La résurrection de Jésus n’est pas déraisonnable

Un jour, au début de l’ère chrétienne, Paul paraissant devant le Sanhédrin où Pharisiens et Sadducéens étaient rassemblés pour le juger, trouva le moyen de diviser ses accusateurs en leur parlant de résurrection des morts, à propos de son Maître Jésus.

Il savait pertinemment que les uns, les Pharisiens, professaient la réalité de la résurrection, les autres, les Sadducéens la niant totalement. Le résultat fut immédiat: on en vint aux mains, et le tribun de la cohorte dut l’extraire de l’émeute et le ramener à la forteresse, pour éviter qu’il ne soit mis en pièces. (cf. Ac 23, 1-11)

La résurrection de Jésus n’est pas déraisonnable, mais pas de l’ordre du démontrable

Une autre fois, à Athènes, annonçant que Dieu avait ressuscité Son Fils, l’homme qu’il avait désigné pour réaliser Son dessein de Salut, déclencha l’hilarité de la foule: Nous t’entendrons là-dessus une autre fois! (Ac 17, 30-34) Serions-nous si naïfs, si crédules que cela, en confessant que Jésus est ressuscité et en laissant éclater notre joie?

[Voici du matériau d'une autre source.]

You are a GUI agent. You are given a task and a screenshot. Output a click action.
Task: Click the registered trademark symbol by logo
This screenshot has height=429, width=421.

La résurrection de Jésus n’est pas déraisonnable, mais pas de l’ordre du démontrable. Paul, encore lui, écrira aux Chrétiens de Corinthe que semé corruptible, on ressuscite incorruptible, semé méprisable, on ressuscite dans la gloire, semé dans la faiblesse, on ressuscite plein de force, semé corps animal, on ressuscite corps spirituel… Le premier homme, tiré de la terre est terrestre; le second homme (entendons: le Christ), lui, vient du ciel. (1 Co 15, 42-48)

Comment comprendre ce mystère? D’abord, la victoire de Jésus sur le mal et la mort n’est pas une victoire comme après une guerre que l’on a gagnée. Jésus ressuscité ne déclenche pas l’explosion de joie que l’on a pu voir sur les Champs Elysées, à la fin de la deuxième guerre mondiale. Jésus ne se montrera qu’à quelques disciples, et sans aucune démonstration de puissance; il reste discret et ne fait pas de bruit. Ensuite, il ne cherche absolument pas à prendre sa revanche, à sanctionner ses bourreaux. Il a vraiment été vaincu dans sa chair, sur le terrain physique; Dieu le relève de cet anéantissement, qui doit rester une défaite, en le ressuscitant corps spirituel.

Ainsi, il apparaît aux Onze, dans la chambre haute, toutes portes closes; puis il disparaît. Quarante jours, il se montrera ainsi, puis s’effacera complètement,  après avoir assuré aux siens qu’il leur restait présent jusquà la fin des temps.

Jésus ressuscité peut seulement être reconnu dans la foi. Aucune preuve tangible à attendre! L’amour seul peut nous conduire à reconnaître que Jésus est vivant, qu’il est présent et agissant, qu’en lui nous avons part à ce relèvement.

Mais ce passage ne peut s’opérer que si  nous consentons à mourir avec lui: mourir à tout ce qui nous rend esclaves, mourir à tout ce qui obstrue l’entrée de la grâce de Dieu en nous, mourir à toutes les idoles qui prennent Sa place, mourir enfin pour de bon! Chaque jour, nous pouvons consentir à des diminutions, à des pertes, à des ruptures, sans nous complaire dans ces morts, mais en les offrant à Dieu, dans le Christ, comme des passages qui, au fil du temps, nous apprivoisent à l’ultime mort qui nous introduira dans le cœur de Dieu, Son amour qui ne passera pas, plus fort que la mort.

 En ce sens, Pâques, c’est tous les jours, car l’amour est le porche du cœur de Dieu, et celui qui aime le plus est celui qui donne sa vie pour ceux qu’il aime, qui se perd pour lui.